Set down the lines of the data exactly, starting at the first and stopping after the line containing "Task: Click the BACK label text".

_Dataset entries_:
^^^^

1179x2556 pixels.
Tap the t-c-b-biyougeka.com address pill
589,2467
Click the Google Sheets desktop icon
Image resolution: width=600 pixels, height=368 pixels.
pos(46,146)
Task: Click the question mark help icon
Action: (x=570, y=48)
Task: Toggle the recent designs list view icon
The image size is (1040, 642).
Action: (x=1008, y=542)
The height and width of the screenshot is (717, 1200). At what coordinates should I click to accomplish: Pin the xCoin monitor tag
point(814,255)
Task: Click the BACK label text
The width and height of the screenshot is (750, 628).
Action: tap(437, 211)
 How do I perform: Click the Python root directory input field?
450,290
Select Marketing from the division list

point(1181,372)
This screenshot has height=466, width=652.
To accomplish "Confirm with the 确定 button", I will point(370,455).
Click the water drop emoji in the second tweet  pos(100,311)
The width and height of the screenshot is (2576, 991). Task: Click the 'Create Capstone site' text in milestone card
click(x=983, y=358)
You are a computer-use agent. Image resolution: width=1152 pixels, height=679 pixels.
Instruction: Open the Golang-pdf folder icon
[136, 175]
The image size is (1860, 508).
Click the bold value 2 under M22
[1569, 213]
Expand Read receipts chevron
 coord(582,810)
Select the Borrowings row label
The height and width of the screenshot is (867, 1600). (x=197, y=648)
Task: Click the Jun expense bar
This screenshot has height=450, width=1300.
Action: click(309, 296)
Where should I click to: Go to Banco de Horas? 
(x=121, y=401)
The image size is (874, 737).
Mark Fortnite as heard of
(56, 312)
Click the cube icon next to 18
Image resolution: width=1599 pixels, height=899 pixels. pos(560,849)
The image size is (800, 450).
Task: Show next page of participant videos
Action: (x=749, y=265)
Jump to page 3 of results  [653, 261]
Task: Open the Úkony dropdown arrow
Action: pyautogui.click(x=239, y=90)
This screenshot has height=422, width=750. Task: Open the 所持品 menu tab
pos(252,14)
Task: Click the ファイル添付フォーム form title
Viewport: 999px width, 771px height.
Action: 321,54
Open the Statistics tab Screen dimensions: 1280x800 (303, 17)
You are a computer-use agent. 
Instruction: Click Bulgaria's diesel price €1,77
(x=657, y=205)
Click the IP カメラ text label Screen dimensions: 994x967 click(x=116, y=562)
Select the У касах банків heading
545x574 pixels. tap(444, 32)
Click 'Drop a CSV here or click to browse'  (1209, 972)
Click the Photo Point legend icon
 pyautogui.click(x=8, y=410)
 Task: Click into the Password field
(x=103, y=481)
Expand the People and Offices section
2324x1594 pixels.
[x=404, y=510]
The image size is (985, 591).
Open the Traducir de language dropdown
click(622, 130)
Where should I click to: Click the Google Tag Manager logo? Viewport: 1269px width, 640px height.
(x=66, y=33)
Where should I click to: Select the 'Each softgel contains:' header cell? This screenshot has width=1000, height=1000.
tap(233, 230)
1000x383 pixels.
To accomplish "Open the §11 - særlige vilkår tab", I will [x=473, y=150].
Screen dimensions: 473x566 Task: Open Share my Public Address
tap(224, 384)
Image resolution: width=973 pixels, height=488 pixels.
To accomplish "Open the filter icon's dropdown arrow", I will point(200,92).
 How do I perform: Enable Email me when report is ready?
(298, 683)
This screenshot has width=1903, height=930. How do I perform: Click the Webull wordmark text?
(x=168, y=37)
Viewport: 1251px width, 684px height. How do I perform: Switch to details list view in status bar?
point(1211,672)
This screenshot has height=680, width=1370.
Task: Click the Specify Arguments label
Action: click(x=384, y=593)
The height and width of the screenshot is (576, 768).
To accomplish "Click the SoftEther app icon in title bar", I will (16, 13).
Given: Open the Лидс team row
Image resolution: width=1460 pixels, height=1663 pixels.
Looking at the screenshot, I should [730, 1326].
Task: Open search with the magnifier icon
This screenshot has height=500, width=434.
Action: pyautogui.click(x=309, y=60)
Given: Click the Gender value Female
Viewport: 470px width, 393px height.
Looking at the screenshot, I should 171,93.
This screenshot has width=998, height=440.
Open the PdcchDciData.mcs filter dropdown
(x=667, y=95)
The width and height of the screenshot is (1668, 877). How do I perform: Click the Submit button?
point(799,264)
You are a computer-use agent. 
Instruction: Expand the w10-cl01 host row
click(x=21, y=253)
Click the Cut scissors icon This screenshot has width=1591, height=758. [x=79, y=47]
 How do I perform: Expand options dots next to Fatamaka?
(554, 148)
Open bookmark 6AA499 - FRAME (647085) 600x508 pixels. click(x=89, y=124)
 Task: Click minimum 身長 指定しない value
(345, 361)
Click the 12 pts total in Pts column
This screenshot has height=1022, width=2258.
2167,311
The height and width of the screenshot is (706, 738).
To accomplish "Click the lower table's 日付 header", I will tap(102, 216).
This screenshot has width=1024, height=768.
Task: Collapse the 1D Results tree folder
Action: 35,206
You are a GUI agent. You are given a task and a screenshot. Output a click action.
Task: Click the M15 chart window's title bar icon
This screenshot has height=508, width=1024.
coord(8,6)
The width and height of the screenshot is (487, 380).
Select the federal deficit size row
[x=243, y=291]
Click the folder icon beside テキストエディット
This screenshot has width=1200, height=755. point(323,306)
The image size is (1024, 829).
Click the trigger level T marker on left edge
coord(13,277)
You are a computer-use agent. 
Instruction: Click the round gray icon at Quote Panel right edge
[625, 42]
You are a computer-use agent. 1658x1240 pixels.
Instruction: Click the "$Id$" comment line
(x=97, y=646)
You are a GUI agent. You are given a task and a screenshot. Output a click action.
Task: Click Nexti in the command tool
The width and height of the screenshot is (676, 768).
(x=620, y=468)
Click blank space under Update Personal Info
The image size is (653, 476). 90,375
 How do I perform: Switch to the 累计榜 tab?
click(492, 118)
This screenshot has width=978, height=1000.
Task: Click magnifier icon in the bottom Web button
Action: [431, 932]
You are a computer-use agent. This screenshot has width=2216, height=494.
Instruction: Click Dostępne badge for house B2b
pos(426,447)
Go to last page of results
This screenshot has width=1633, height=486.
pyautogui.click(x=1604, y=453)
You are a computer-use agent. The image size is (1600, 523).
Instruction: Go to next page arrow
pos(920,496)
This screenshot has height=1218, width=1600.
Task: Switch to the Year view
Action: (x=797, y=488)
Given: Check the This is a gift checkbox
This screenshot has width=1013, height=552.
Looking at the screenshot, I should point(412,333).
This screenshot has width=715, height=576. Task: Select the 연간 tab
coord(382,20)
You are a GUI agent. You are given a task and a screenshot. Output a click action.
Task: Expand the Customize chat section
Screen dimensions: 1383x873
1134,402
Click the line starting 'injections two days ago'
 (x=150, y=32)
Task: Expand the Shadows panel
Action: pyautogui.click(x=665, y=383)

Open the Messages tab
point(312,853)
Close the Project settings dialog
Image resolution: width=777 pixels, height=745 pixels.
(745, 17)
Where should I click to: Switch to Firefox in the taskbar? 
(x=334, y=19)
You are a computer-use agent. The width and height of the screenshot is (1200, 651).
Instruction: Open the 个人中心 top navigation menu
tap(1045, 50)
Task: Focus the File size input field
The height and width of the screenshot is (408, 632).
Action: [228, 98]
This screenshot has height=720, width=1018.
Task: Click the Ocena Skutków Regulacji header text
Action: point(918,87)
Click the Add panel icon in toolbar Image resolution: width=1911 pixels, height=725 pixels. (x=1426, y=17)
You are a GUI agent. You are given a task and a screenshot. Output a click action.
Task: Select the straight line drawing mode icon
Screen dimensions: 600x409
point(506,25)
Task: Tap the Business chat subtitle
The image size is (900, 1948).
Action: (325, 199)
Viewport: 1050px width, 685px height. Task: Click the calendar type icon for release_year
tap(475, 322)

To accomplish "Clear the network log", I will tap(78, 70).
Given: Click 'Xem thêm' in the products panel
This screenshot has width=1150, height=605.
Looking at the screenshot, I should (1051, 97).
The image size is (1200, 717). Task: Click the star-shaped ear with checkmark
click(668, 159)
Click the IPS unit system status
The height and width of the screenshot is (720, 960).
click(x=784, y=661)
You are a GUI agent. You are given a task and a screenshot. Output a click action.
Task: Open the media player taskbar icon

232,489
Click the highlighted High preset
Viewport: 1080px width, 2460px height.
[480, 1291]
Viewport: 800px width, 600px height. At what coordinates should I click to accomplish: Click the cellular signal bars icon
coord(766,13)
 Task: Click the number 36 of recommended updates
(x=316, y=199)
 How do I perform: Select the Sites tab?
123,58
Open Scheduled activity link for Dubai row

^^^^

_WRITTEN ANSWER_:
1179x2556 pixels.
Tap the t-c-b-biyougeka.com address pill
589,2467
Click the Google Sheets desktop icon
Image resolution: width=600 pixels, height=368 pixels.
pos(46,146)
Task: Click the question mark help icon
Action: (x=570, y=48)
Task: Toggle the recent designs list view icon
The image size is (1040, 642).
Action: (x=1008, y=542)
The height and width of the screenshot is (717, 1200). At what coordinates should I click to accomplish: Pin the xCoin monitor tag
point(814,255)
Task: Click the BACK label text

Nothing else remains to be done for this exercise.